In some embodiments, e.g. As the embodiment shown in FIG. 1, an electrical conduit 142 is stored in the storage chamber 30. In these embodiments, an operator may use the conduit 143 to connect one or more of the battery chargers 142a, 142b and the transformer 141 electrically to the external power source. In addition, in some embodiments, a plurality of connectors or adapters 144 are housed in the storage chamber 30. Each of the adapters has a different configuration and may engage with a different external power source.

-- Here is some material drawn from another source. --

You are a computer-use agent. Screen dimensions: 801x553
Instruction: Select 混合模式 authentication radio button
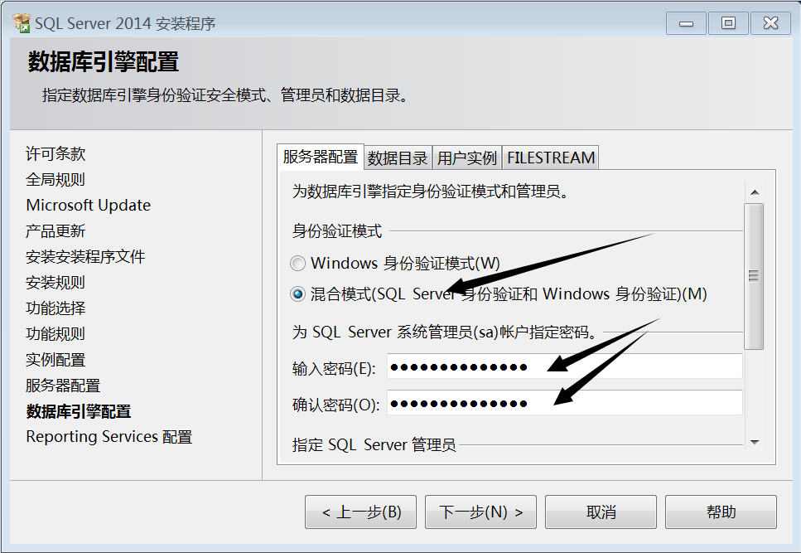point(298,294)

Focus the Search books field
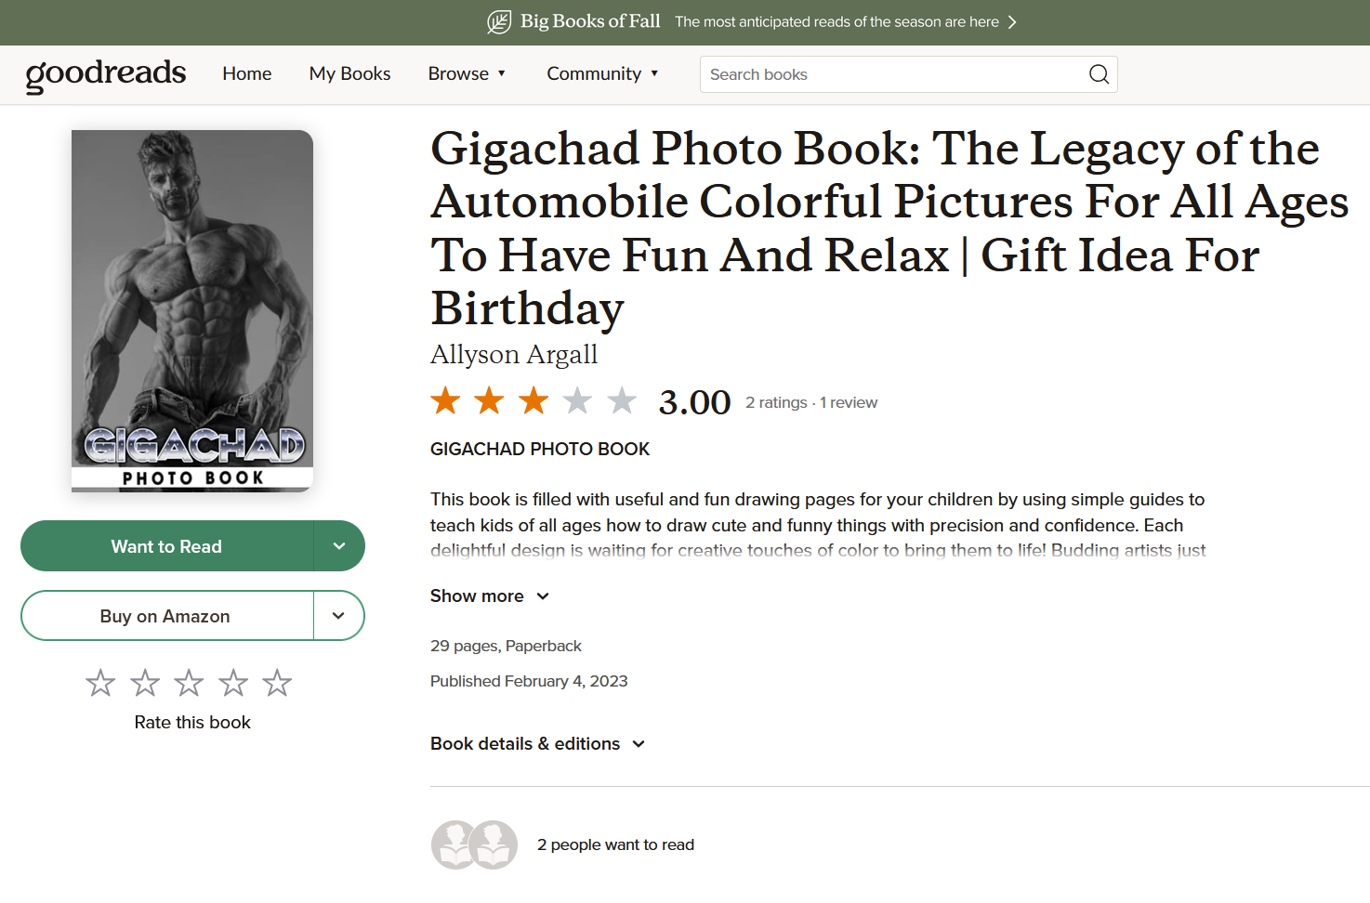(892, 74)
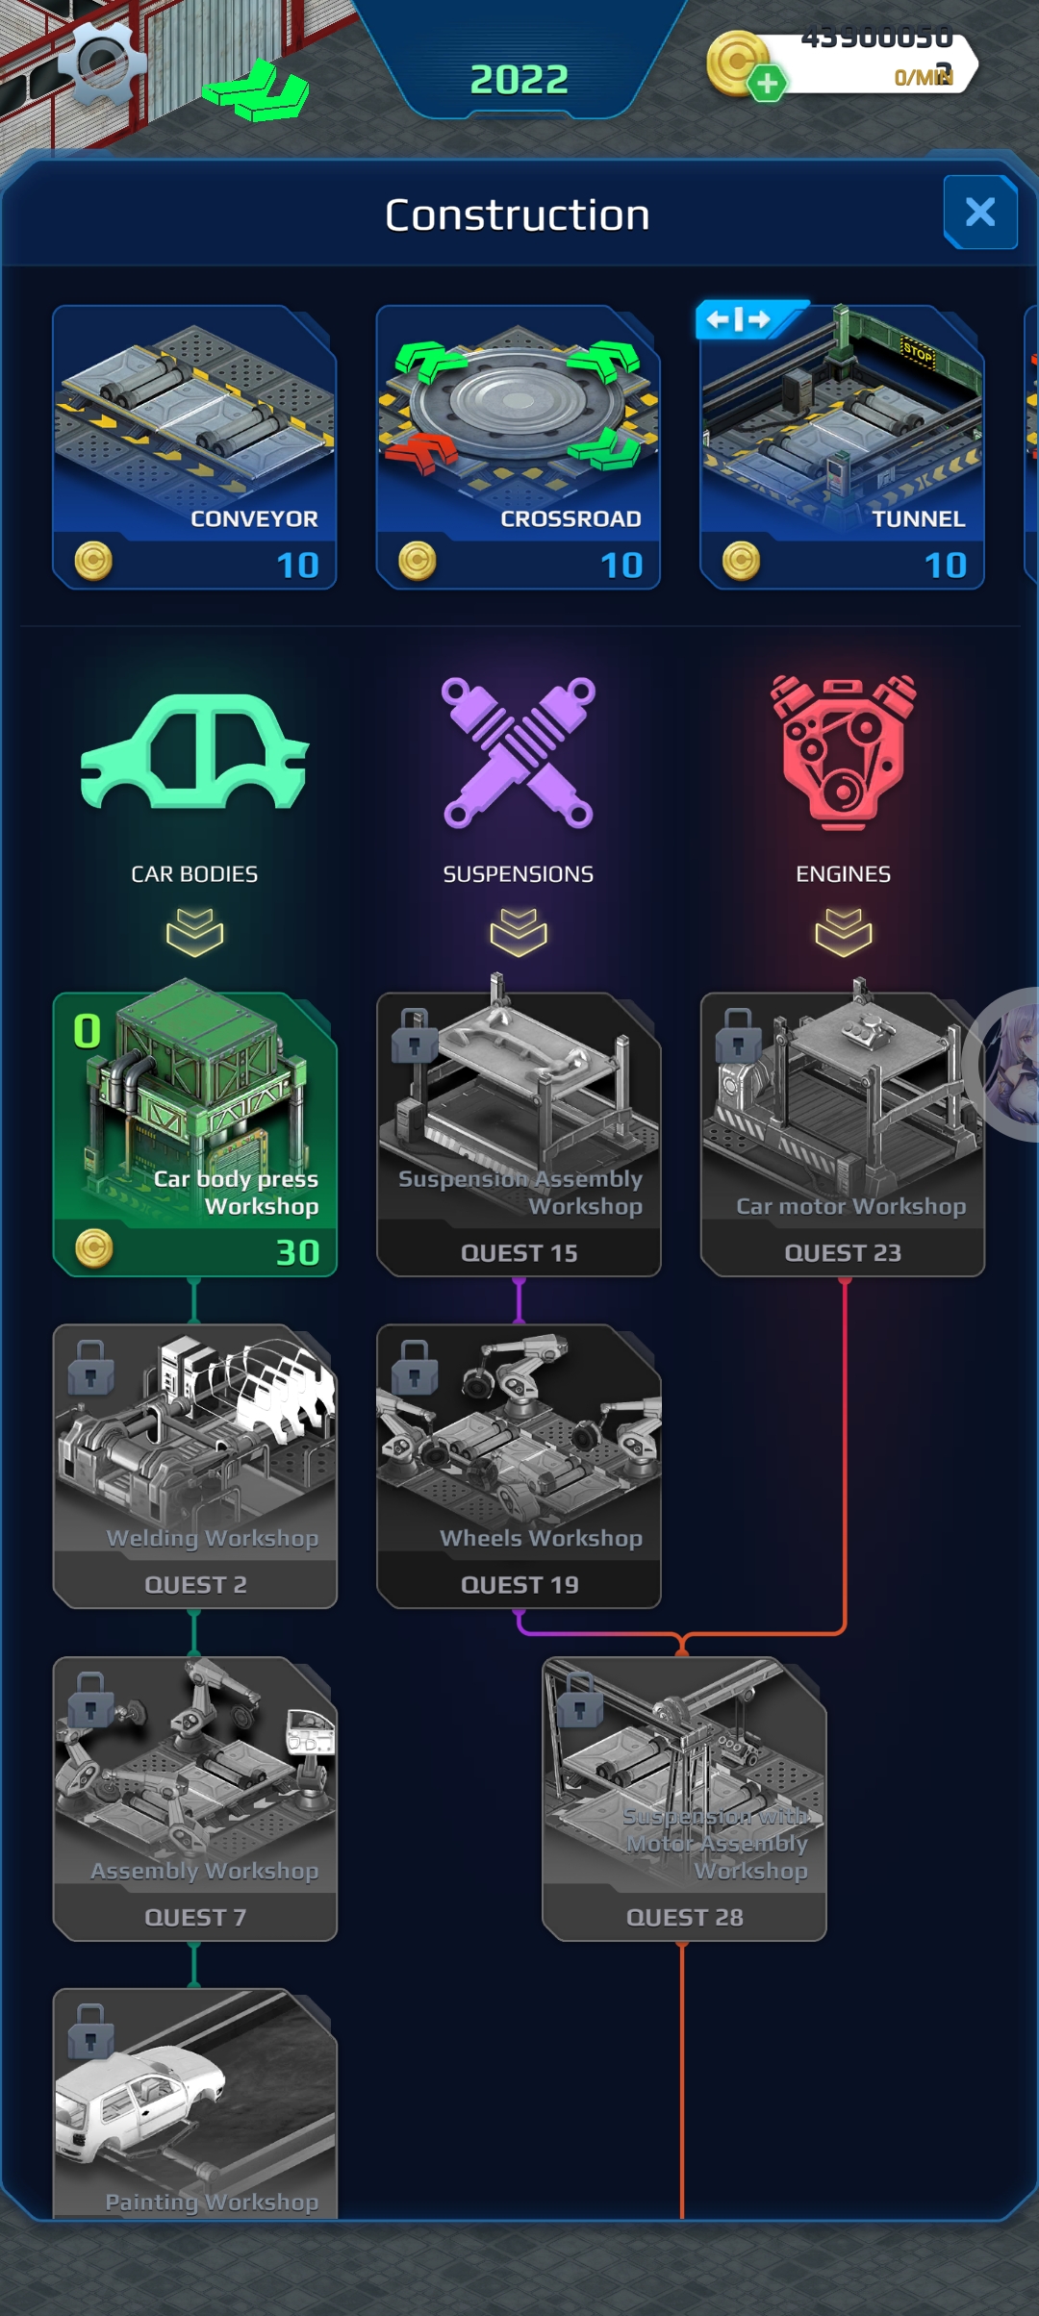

FIG. 12A and 12B illustrate a method for controlling a temperature control system 14 of the present invention. In particular, FIG. 12A and 12B are an algorithm in the form of a computer program that can be used to practice the present invention.

9 DK 176767 B1

Each time the temperature control system 14 is turned on (i.e., gets booted up), control 118 starts a startup routine. Among other things, the startup routine determines whether the temperature control system 14 is functioning correctly and searches for control programming errors and mechanical errors in the temperature control system 14. If an error is detected, the control 118 can be programmed to activate an alarm to alert an operator.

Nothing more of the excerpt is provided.